Liquid Software and the Death of the “User”

There is a profound disconnect in how we talk about Artificial Intelligence right now. In the boardrooms of legacy corporations, AI is a “strategy” to be committee-reviewed—a tentative toe-dip into efficiency. But on the ground, among the “AI natives,” something entirely different is happening. AI isn’t just making the old work faster; it is fundamentally changing the texture of what we build and how we think.

In a recent conversation, Reid Hoffman and Parth Patil explored this shift, and the metaphor that struck me most was the idea of software becoming “liquid.”

The Era of Liquid Software

For decades, we have treated software like furniture. We buy a CRM, a project management tool, or an analytics dashboard. It is rigid, finished, and distinct from us. We are the users; it is the tool. But Patil demonstrates a different reality: one where he drops a folder of raw CSV files into an agent like Claude Code and asks it to “look at the data and build me a dashboard.”

Sixty seconds later, he has a fully functional, interactive HTML dashboard. He didn’t buy it. He didn’t spend three weeks coding it. He simply willed it into existence for that specific moment.

This is “vibe coding.” It’s a term that sounds almost dismissive, but it represents a radical democratization of creation. You no longer need to know the syntax of Python to build a tool. You just need to know the “vibe”—the outcome you want, the logic of the problem, and the willingness to dance with an intelligent agent until it manifests.

The philosophical implication here is staggering. We are moving from a world of scarcity of capability to a world of abundance of cognition. When you can spin up a custom tool for a single week-long project and then discard it, the friction of problem-solving evaporates. The “app” is no longer a product you buy; it’s a transient artifact you summon.

Applying the “Vibe Code” Mindset

But how do we, especially those of us who don’t identify as “technical,” bridge the gap between watching this magic and wielding it? The conversation offers a roadmap.
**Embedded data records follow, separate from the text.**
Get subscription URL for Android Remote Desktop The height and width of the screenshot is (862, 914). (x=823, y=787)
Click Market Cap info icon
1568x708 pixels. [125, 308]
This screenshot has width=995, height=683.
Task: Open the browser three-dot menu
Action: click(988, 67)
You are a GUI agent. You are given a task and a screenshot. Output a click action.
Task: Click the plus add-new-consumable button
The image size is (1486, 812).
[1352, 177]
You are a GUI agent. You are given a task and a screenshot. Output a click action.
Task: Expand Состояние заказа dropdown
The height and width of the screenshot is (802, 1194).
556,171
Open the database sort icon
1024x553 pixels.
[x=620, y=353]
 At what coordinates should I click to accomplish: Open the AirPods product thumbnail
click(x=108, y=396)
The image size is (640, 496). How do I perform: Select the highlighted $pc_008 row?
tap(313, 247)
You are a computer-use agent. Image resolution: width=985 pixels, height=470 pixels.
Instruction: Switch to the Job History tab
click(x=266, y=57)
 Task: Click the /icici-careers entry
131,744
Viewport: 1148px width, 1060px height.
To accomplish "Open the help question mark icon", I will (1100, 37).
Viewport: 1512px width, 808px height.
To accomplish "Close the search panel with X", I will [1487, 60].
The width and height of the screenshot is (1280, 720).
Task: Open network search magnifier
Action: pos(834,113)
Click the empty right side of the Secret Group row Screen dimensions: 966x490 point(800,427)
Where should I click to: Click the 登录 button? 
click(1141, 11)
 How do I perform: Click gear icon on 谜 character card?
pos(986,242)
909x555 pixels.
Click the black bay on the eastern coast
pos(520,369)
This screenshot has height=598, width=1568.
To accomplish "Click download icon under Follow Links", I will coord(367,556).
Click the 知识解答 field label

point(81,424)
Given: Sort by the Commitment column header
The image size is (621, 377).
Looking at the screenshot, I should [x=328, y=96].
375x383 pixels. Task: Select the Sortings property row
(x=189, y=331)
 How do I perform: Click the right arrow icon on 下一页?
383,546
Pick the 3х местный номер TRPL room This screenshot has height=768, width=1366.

It starts by shedding the identity of the “user” and adopting the identity of the “orchestrator.”

If you want to move from passive observation to active application, here are three specific ways to start:

1. The “Interview Me” Protocol

We often stare at the blinking cursor, unsure how to prompt the AI. Hoffman suggests a reversal: Make the AI the interviewer. When you face a complex leadership challenge or a strategic knot, open your frontier model (Claude, GPT-4o, etc.) and say:

“Interview me about this problem until you have enough information to propose a framework or solution.”

This forces you to articulate your tacit knowledge, which the AI then structures into something actionable. It turns the monologue into a Socratic dialogue.

2. Build “Throwaway” Internal Tools

Stop looking for the perfect SaaS product for every niche problem in your team. If you have a messy recurring task—like organizing client feedback or synthesizing weekly reports—try “vibe coding” a solution. Use a tool like Replit or Cursor. Upload your messy data (anonymized if needed) and tell the agent:

“Write a script to organize this into a table based on sentiment.”

Don’t worry if the code is ugly. Don’t worry if you throw it away next month. The value is in the immediacy of the solution, not the longevity of the code.

3. Transform Meetings into Data

Meetings are usually where knowledge goes to die. They are ephemeral. But if you transcribe them (with permission), they become data. Don’t just ask for a summary. Feed the transcript to an agent and ask:

“Who should we have consulted on this decision that wasn’t in the room?”
“Create a decision matrix based on the arguments presented.”

This turns a passive event into an active, queryable asset.

Conclusion

The danger, as Hoffman notes, is the “secret cyborg”—the employee who uses AI to do their job in two hours and spends the rest of the week hiding. But the real win comes from the amplified team, where we share these “vibe coded” tools and prompts openly.

We are entering an age where your imagination is the only true constraint. If you can describe it, you can increasingly build it. The question is no longer “is there an app for that?” but “can I describe the solution well enough to bring it to life?”